The concept of public domain order comes to light when individuals or organizations engage in collective actions to govern the utilization of shared resources in situations where property rights are ambiguous. Webster and Lai suggest that the problems with public goods mirror the problems with externalities: poorly defined property rights, imperfect information, and high transaction costs. Given that the problems with public goods and externalities are essentially the same, in this chapter, public goods are analyzed using concepts germane to discussions about externalities.
Externalities and public goods are conventionally viewed as a problem of market failure because the market oversupplies goods that yield third party costs and undersupplies or fails to supply goods that yield third party benefits. However, as Webster and Lai point out, the market failure approach only goes so far. Our authors rely on the Coase Theorem to explain the inadequacies of market failure, concluding that when information is incomplete, the externality and public goods problems will depend on the distribution of property rights.
According to this property rights perspective, the problems of externalities and public goods are the result of undeveloped markets and underdeveloped institutions that do not clearly define property rights. The absence of property rights causes public goods and externalities to remain unpriced and inefficiently allocated.
Webster and Lai claim that government intervention is neither necessary nor justified in many cases. Public domain resources are constantly shifting through an evolutionary and iterative process of individuals creating ways to remove the ambiguity of property rights. According to the authors, an urban management agenda defined narrowly by a set of deviations from some agreed ideal is bound to cause as many new externalities as it alleviates.

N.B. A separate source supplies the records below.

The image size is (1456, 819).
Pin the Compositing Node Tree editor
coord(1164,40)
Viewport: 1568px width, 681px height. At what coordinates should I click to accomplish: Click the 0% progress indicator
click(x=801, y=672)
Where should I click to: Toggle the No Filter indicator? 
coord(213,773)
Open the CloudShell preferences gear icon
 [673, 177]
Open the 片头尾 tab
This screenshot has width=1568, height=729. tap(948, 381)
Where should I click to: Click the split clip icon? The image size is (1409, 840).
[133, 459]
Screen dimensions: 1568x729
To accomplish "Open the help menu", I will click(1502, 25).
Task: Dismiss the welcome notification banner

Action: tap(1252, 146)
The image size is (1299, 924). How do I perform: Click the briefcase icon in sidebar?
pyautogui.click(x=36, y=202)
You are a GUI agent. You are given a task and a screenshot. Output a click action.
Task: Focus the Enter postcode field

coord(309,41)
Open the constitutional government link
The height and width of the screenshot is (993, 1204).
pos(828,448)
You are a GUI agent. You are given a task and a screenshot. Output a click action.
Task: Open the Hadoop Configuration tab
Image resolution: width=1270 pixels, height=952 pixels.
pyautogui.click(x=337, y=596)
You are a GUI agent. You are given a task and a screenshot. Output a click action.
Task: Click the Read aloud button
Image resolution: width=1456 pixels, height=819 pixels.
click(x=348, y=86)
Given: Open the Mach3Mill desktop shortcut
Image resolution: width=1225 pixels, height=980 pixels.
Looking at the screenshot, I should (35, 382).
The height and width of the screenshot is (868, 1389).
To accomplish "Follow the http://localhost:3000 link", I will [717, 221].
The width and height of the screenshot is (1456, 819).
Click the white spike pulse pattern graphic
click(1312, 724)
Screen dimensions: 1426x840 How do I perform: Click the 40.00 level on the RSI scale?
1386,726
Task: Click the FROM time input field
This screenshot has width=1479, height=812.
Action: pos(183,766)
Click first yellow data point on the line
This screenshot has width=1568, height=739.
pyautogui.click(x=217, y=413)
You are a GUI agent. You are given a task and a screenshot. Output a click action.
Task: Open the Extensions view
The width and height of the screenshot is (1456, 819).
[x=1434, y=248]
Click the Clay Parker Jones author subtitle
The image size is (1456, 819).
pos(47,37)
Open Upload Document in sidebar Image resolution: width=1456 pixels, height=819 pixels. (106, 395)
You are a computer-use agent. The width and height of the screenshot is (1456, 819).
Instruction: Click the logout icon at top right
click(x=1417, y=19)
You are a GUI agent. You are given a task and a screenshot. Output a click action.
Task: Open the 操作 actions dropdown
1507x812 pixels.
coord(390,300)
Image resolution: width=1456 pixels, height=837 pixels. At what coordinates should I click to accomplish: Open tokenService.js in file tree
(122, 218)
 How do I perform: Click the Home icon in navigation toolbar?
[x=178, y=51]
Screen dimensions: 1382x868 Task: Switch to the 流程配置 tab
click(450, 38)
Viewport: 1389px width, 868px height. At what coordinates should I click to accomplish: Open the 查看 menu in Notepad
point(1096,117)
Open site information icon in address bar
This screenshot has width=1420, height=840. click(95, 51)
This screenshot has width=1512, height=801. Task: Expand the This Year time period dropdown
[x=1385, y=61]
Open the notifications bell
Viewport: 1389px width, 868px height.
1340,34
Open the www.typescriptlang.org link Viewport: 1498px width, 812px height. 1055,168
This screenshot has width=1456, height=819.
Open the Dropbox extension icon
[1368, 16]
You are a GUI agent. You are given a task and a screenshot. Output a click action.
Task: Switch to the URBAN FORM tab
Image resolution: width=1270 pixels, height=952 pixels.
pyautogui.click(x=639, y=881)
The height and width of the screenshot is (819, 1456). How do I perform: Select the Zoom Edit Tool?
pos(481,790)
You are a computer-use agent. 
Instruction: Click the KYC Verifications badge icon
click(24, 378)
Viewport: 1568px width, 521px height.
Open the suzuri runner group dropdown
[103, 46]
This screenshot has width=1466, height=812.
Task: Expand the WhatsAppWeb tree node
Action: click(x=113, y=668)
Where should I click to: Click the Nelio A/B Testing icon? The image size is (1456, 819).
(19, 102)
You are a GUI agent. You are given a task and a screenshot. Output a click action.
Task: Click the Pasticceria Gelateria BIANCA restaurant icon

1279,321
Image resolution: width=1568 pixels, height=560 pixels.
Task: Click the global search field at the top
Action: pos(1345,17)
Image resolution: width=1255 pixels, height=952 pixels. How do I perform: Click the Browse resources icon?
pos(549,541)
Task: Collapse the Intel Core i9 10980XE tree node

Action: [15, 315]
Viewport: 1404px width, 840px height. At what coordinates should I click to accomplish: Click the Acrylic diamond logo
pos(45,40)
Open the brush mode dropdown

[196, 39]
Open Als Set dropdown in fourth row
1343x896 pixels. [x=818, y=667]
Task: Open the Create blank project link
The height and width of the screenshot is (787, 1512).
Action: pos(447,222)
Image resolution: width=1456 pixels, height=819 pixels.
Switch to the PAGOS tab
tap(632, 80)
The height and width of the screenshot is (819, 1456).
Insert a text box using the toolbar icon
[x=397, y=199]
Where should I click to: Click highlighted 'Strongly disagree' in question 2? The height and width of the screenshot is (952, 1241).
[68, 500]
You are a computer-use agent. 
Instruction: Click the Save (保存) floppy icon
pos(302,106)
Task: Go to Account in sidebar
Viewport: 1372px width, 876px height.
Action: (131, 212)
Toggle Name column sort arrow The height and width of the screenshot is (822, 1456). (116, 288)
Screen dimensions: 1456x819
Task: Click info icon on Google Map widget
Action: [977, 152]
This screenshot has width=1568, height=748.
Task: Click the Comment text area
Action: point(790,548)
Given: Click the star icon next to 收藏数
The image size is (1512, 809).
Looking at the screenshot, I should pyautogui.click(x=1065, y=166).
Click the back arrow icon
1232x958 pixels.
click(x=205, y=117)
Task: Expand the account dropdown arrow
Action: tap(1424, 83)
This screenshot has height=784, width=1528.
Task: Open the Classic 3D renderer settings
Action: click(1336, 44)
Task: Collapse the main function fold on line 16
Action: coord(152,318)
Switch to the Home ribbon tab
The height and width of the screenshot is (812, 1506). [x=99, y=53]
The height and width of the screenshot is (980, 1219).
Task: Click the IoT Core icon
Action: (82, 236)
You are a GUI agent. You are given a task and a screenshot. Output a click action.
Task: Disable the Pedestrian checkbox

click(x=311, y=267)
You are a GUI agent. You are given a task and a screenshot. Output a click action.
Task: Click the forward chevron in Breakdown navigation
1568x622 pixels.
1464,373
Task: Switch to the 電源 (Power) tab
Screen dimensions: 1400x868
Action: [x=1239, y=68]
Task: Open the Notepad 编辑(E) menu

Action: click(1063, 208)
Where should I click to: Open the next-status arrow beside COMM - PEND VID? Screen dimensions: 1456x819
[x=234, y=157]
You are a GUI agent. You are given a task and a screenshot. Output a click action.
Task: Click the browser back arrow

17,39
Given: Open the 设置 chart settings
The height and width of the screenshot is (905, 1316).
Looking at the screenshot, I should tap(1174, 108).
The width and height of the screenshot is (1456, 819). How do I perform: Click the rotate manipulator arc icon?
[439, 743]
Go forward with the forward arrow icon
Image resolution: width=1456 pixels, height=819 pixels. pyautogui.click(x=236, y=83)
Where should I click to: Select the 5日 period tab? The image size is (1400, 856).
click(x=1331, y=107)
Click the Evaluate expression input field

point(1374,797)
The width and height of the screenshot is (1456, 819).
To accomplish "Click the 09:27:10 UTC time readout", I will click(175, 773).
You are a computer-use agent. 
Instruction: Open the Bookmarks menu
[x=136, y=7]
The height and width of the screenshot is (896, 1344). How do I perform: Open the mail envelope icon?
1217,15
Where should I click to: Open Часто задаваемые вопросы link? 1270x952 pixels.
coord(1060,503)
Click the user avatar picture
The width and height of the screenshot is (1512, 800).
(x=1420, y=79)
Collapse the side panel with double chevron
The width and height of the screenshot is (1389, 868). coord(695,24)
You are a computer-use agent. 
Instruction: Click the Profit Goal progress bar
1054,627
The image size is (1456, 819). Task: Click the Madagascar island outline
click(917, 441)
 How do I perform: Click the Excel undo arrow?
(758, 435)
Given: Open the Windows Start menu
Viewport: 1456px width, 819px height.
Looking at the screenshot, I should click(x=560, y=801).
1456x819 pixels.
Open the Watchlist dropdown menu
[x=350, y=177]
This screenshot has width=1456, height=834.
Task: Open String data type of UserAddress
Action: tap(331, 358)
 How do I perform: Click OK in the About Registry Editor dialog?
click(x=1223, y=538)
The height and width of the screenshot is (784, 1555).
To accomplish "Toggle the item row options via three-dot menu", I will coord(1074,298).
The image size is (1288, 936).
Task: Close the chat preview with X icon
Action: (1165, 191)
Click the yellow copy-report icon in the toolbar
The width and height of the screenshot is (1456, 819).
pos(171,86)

Exclusion is the mechanism - and result - of assigning property rights to a public good. The boundaries of the public domain are constantly shifting because property rights are a function of the resources value and the transaction cost of excluding others. Once property rights are assigned to a resource, markets will spontaneously re-order these rights and render previously unmarketable goods marketable by introducing exclusionary mechanisms. The way in which benefits and transaction costs of the public domain resources are distributed will determine the structure of the institutions that are best suited to handle that particular public resource problem.